Big dumb action movies are a dime a dozen each summer. But really good big dumb action movies — think Predator, Speed, and Independence Day — are rare indeed. So when one of them comes off the Hollywood assembly line and zaps your brain’s less discerning pleasure centers, attention must be paid. Which brings us to Fast & Furious 6 — a borderline ridiculous, over-the-top demolition derby that also happens to be a perfectly constructed low-IQ blast.

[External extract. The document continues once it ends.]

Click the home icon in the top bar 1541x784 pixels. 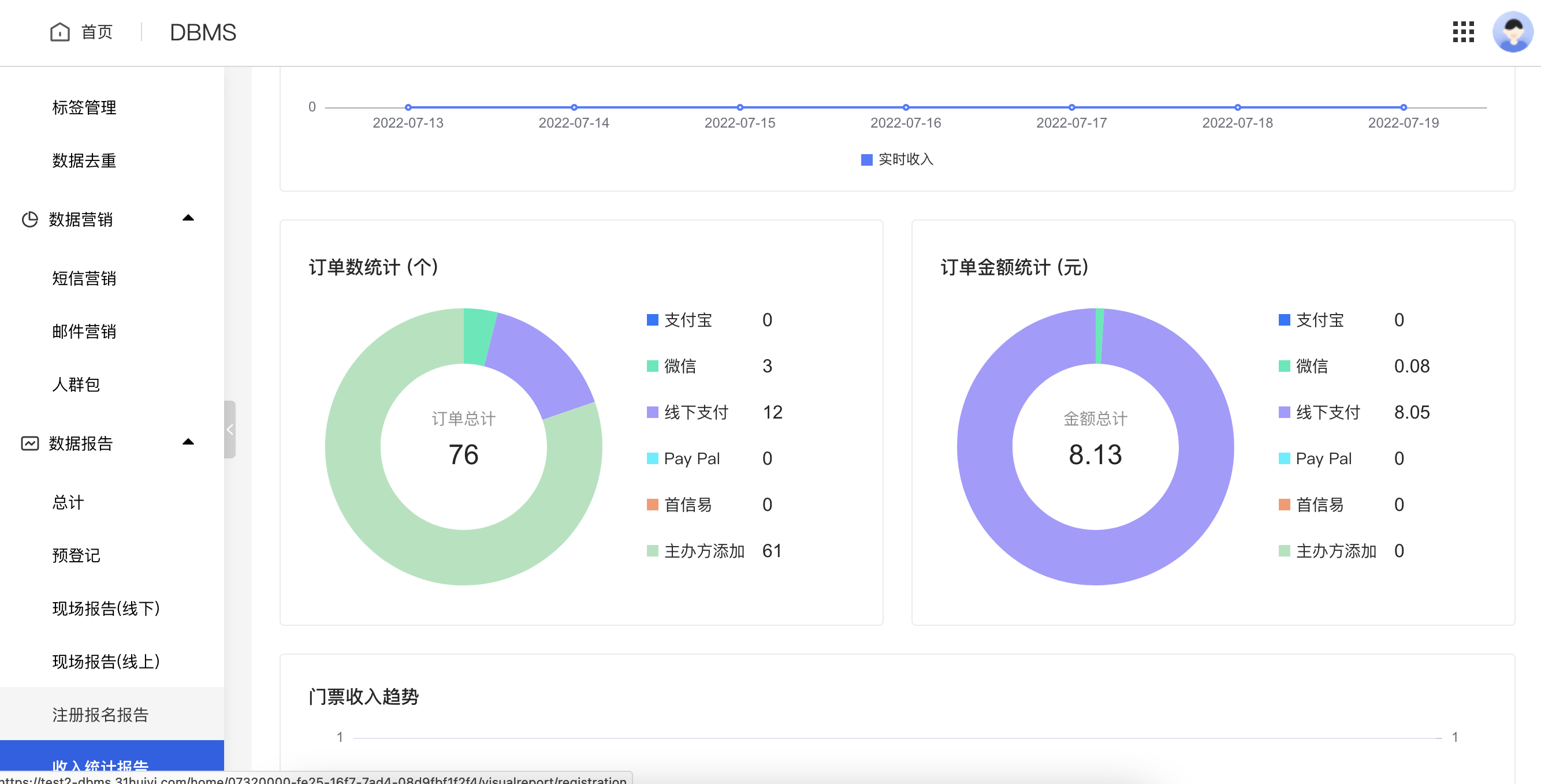[59, 32]
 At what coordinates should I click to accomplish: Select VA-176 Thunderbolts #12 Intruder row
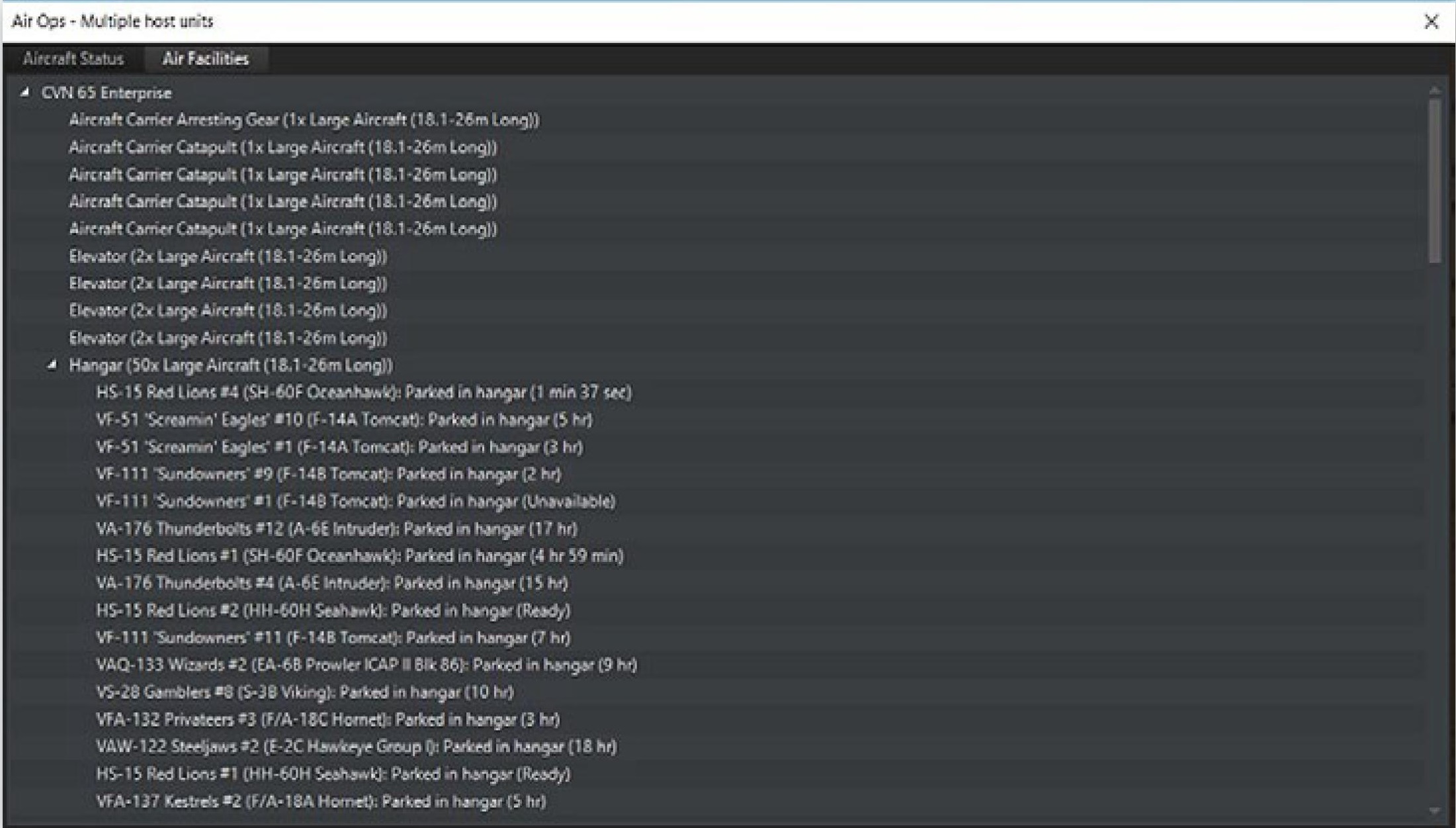[x=336, y=529]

I don’t mean to sound dismissive of Justin Lin’s latest entry in the wildly successful F&F franchise. It takes a certain kind of logistical genius to engineer a movie this giddily entertaining, especially six films in. Back in 2001, when Vin Diesel’s chrome-domed ringleader Dom Toretto and Paul Walker’s ex-cop Brian O’Conner first got behind the wheel, no one would’ve guessed that we’d still be invested in a bunch of thrill-seeking grease monkeys more than a decade later. But here we are, happily strapping in for another chapter.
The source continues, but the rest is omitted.